I am trying to move away from what I call “the administrative life” so that I can fully embrace, without guilt, “the purposeful life.” Good Calvinist guilt keeps me worried about Getting Organized, that never-ending process of sorting, culling, and restacking. I’ve hired an assistant to help me get my studio and office (finally) under control—an activity familiar, I’ve no doubt, in purgatory, with the same unfathomable version of heaven promised at the end.

This morning, before beginning today’s frantic Organizing Before the Assistant Gets Here, I sat out on my backyard desk eating my breakfast (two fried eggs) and reading another chapter in Nabhan’s work. I was interrupted in his account of traveling to the headwaters of the Colorado River by the sound of scratching above me in the rain gutters. Looking up I met the gaze of a scrub jay that seems to know me, or at least the sunflower seeds and peanuts I bring to the feeders along the edge of our canyon. He has become bolder as the weeks and months have passed, coming ever closer to wherever I am in the yard. A crew of mourning doves, finches, and jays regularly collects on the power lines as soon as I emerge from the house, but it is this scruffy fellow who dares to approach me as a sentient being reminding me of my responsibilities to the canyon community of which I am but a small part. He perches above, then swoops past me to the fence post next to where I’m eating. “Hurry up, I’m hungry,” he seems to say.

That’s when it comes to me, after all the reading (including Sara B. Stein’s inspiring book, Noah’s Garden: Restoring the Ecology of our own Backyards) it is the jay that gives me a clue. “Stay here in this urban canyon and deeply notice us. Build a relationship with us—the stay-at-home and migrating birds, coyotes, raccoons, skunks, possums, mice, squirrels and foxes. Let us help you reach that quiet spot inside yourself that allows you to touch your writing and painting; to slow your brain so your hands can do their work. Know us completely and ultimately know yourself.”

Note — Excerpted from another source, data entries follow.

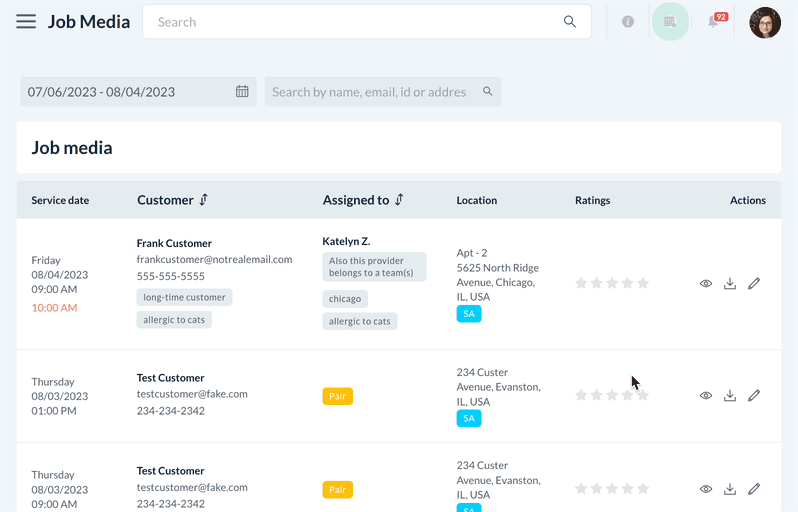Viewport: 798px width, 512px height.
Task: Focus the name, email, id search field
Action: 370,92
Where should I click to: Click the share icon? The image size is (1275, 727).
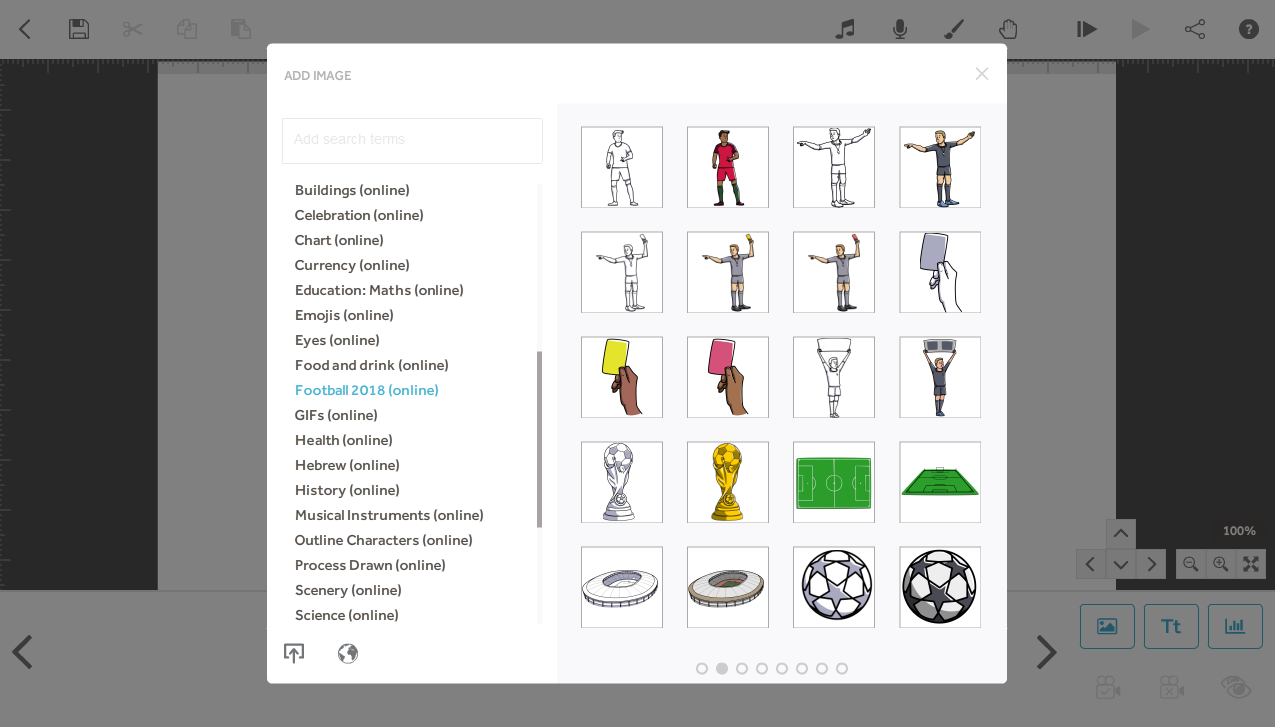tap(1195, 29)
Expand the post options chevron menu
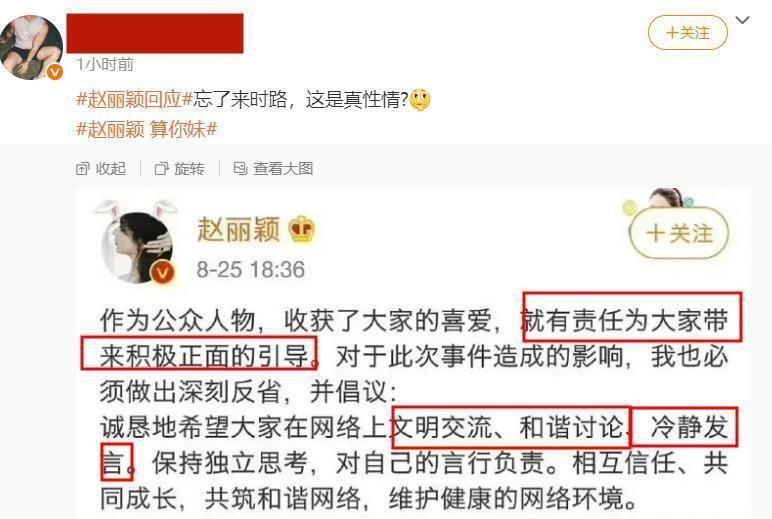772x519 pixels. (742, 20)
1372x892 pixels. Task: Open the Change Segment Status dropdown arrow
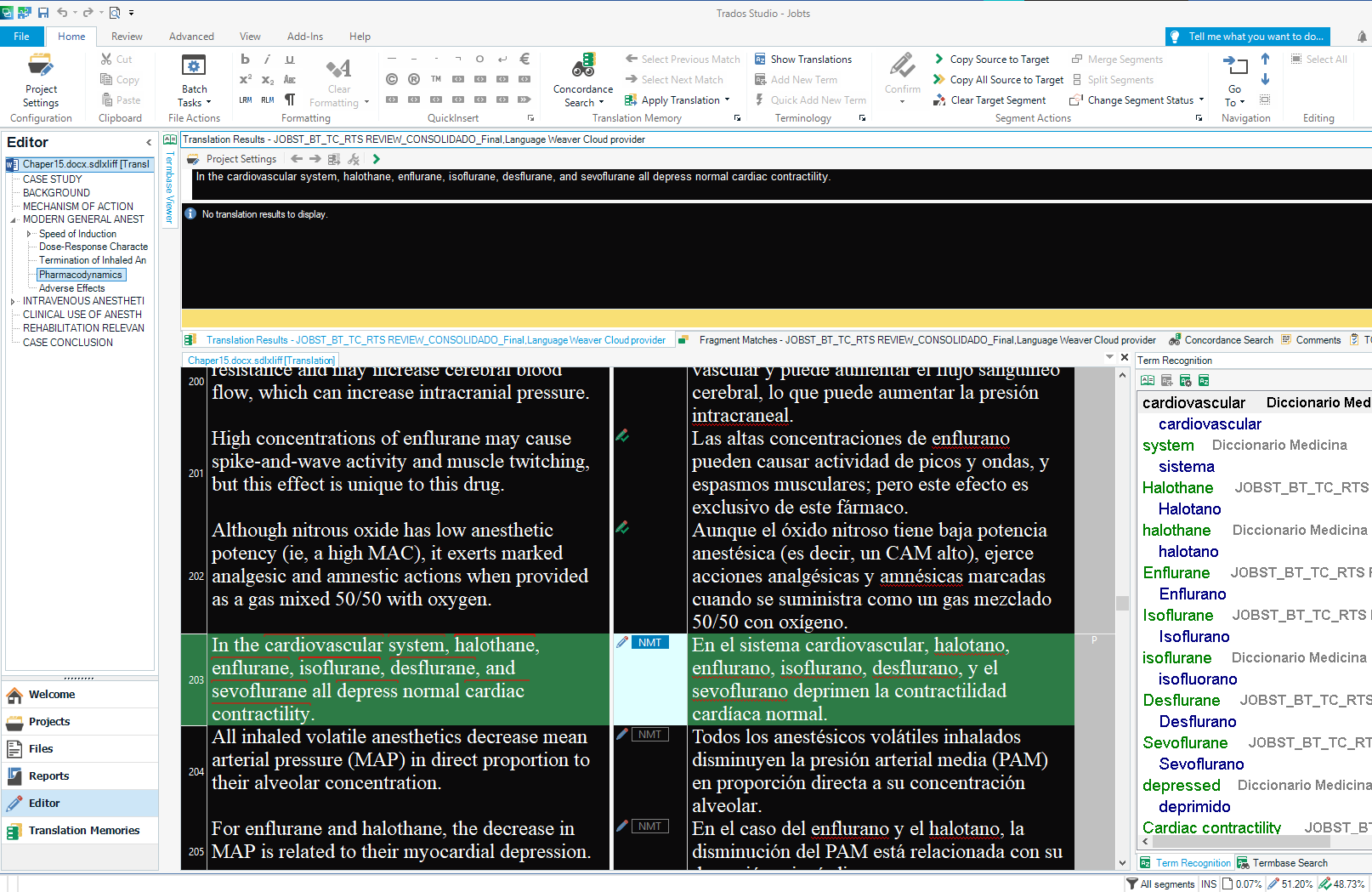tap(1201, 100)
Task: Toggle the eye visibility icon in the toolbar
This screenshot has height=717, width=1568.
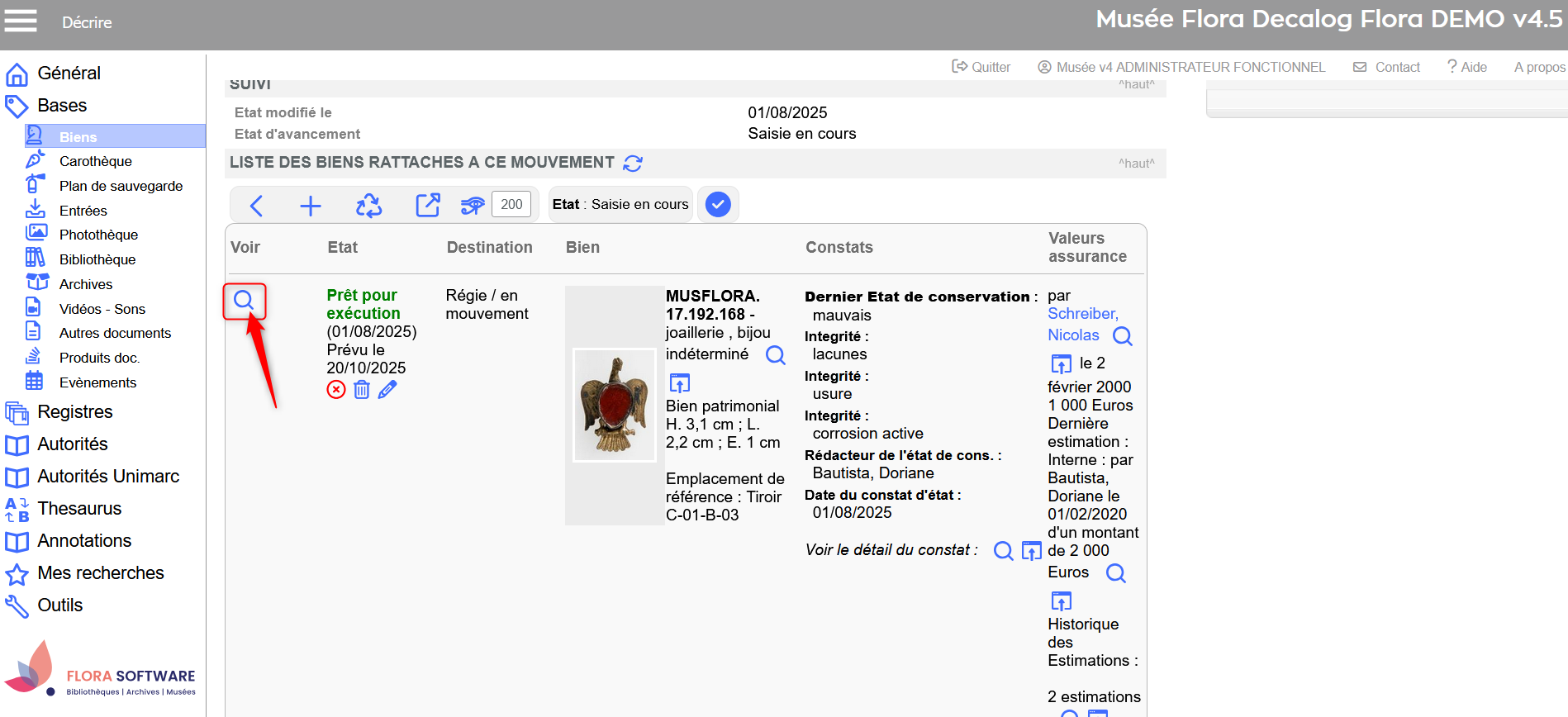Action: point(473,206)
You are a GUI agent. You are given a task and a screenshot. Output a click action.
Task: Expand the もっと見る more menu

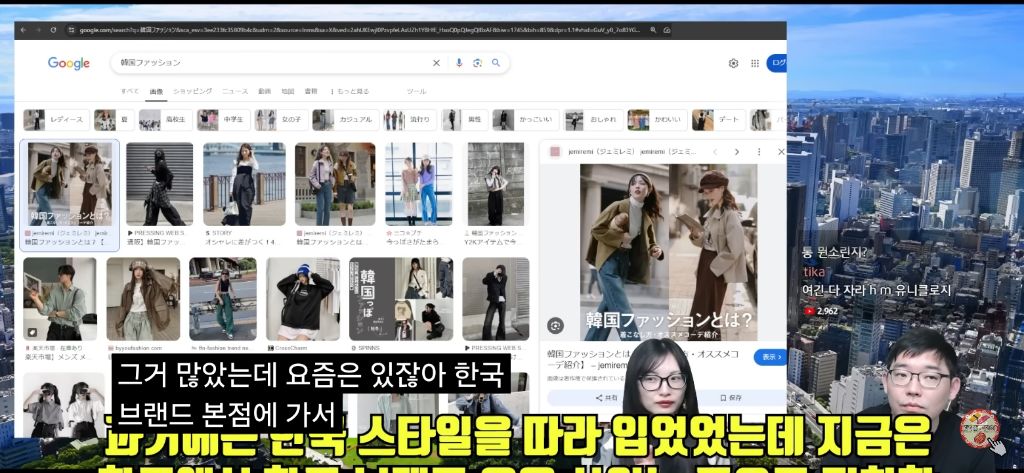pyautogui.click(x=349, y=91)
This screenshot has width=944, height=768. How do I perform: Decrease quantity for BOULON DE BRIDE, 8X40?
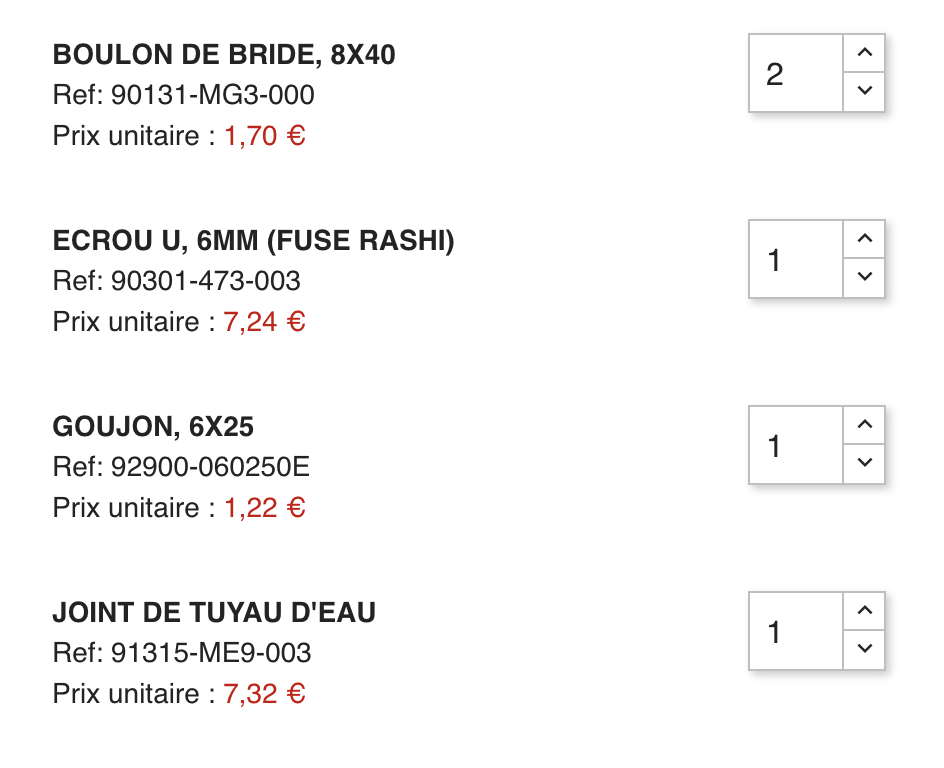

So I have begun to focus on this tiny pocket canyon, like Nabhan has done for his ecological “range” of foods, animals and people. I live in the seventh largest city in the United States, and have no illusions that this is “country.” But San Diego is blessed with a network of canyons that separate the mesas on which our urban fabric rests. I know what lies along her busy streets. My path of discovery is located through what lies between.


More on Gary Paul Nabhan:

Gary Nabhan is the director of the Center for Sustainable Environments at Northern Arizona University. Among his many accomplishments during his years of studying and living in the Southwest, Nabhan co-founded the non-profit conservation group Native Seeds/SEARCH, spearheaded the Ironwood Alliance (responsible for research and public support that led to a 120,000 acre Ironwoods Forest National Monument), and initiated the Traditional Native American Farmers' Association. For such cross-cultural collaborations, he has been awarded a MacArthur “Genius” Fellowship and a Lifetime Achievement Award from the Society for Conservation Biology. Nabhan crosses disciplinary, linguistic and ethnic boundaries with apparent ease, an essential skill for someone who lives and works among many different communities in the Southwest.

In his position as the first Director of CSE, Nabhan is responsible for coordinating an expanding array of environmentally oriented programs and initiatives which bridge the NAU campus with the surrounding region. He is also a tenured professor in Applied Indigenous Studies and the Center for Environmental Sciences and Education, and helps to oversee the Graduate Certificate program in Conservation Ecology. Nabhan's writing is widely anthologized and translated, and has won the John Burroughs Medal for Nature Writing, a Western States Book Award, and a Lannan Literary Fellowship.